The Cincinnati Enquirer

        NORWOOD — Sgt. John Murphy, a 26-year veteran of the city's police department, replaced Capt. Tom Williams as acting chief of the 47-member contingent Wednesday.

        Mayor Joe Hochbein, who made the appointment, said he decided to open up the acting chief's position to all interested applicants ranking sergeant or higher because it will be a long-term appointment. Capt. Williams and Sgt. Murphy applied. The three lieutenants on active duty did not.

        “I based my decision on the need to provide the police de partment with strong administrative leadership at a vital time, with a new police facility under construction next year,” Mr. Hochbein said.

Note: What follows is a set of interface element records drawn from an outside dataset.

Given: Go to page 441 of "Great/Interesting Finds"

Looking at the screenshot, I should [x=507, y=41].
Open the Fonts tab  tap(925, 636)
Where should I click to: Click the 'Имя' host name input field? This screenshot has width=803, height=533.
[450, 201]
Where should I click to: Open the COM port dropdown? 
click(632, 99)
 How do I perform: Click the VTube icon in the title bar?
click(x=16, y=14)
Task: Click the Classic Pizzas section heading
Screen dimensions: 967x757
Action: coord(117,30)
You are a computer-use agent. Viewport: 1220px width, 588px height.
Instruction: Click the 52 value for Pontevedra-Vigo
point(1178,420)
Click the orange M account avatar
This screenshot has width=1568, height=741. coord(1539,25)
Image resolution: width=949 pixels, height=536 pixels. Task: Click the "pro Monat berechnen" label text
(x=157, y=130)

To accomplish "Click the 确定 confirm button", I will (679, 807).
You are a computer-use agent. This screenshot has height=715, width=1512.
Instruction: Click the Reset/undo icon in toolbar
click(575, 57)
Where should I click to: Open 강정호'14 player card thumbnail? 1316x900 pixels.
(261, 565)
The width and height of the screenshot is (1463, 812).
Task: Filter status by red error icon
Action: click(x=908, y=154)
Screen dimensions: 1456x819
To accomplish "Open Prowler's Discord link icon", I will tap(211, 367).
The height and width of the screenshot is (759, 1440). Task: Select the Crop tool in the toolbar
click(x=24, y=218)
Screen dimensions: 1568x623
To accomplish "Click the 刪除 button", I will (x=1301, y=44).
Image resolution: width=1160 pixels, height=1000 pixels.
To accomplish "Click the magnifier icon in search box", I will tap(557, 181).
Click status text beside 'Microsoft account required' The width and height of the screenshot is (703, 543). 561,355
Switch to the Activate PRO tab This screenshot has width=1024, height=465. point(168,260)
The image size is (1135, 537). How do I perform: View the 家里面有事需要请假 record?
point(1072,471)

        “Capt. Williams has a distinguished career with this police department and has been an outstanding street cop and investigator. He will return to lead our successful drug investigation unit, which he started. He will be second in command of the department,” the mayor said.

        Police Chief Timothy Brown is on an extended suspension without pay and faces a July 26 court appearance on

        three counts of tampering with evidence and two counts of tampering with records. He is accused of filing a false police report to cover up his role in a Dec. 5, 1998 accident involving his new Jeep Cherokee.

        Prosecutors have said Chief Brown filed a phony report shortly after he crashed the Jeep into a utility pole on Indian Mound Avenue in Pleasant Ridge. He was indicted by a Hamilton County grand jury.

        The new acting chief has been the city's community service officer and has experience with community- oriented police programs the department has adopted and will expand.

        The department will move into new quarters in the former PNC Bank branch office on Montgomery Road across Maple Avenue from City Hall next year. Acting Chief Murphy, 50, will help organize the move, the mayor said.

        “Our whole situation is difficult ... and strained” because of the chief's situation, acting Chief Murphy said. “It is being dealt with as best it can be. “(Capt. Williams) is a police tactician, and I need his experience and knowledge. He will do that work as I do the administrative end of things. We will be a team,” acting Chief Murphy said.

        Capt. Williams, 57, could not be reached for comment. He served as acting police chief for eight months until the appointment of Chief Brown in March 1996.

        Acting Chief Murphy likely will have the job for an extended period. The charges against Chief Brown must be disposed of before the chief's position will be filled.

        If vindicated of the charges, Chief Brown will be able to return to duty. If he is convicted, and cannot return, a civil service exam would be given. It is unlikely, although possible, that Acting Chief Murphy, officially a sergeant, would be eligible to become chief.

        Norwood Civil Service Commission Administrator Bernie Naegele said at least two candidates for a chief's opening must take the test because it must be competitive. Eligibility would begin at the captain rank. Capt. Williams is the only officer holding that rank. Therefore, the four lieutenants would be eligible. If only one officer from those two ranks applied to take the test, sergeants would become eligible, he said.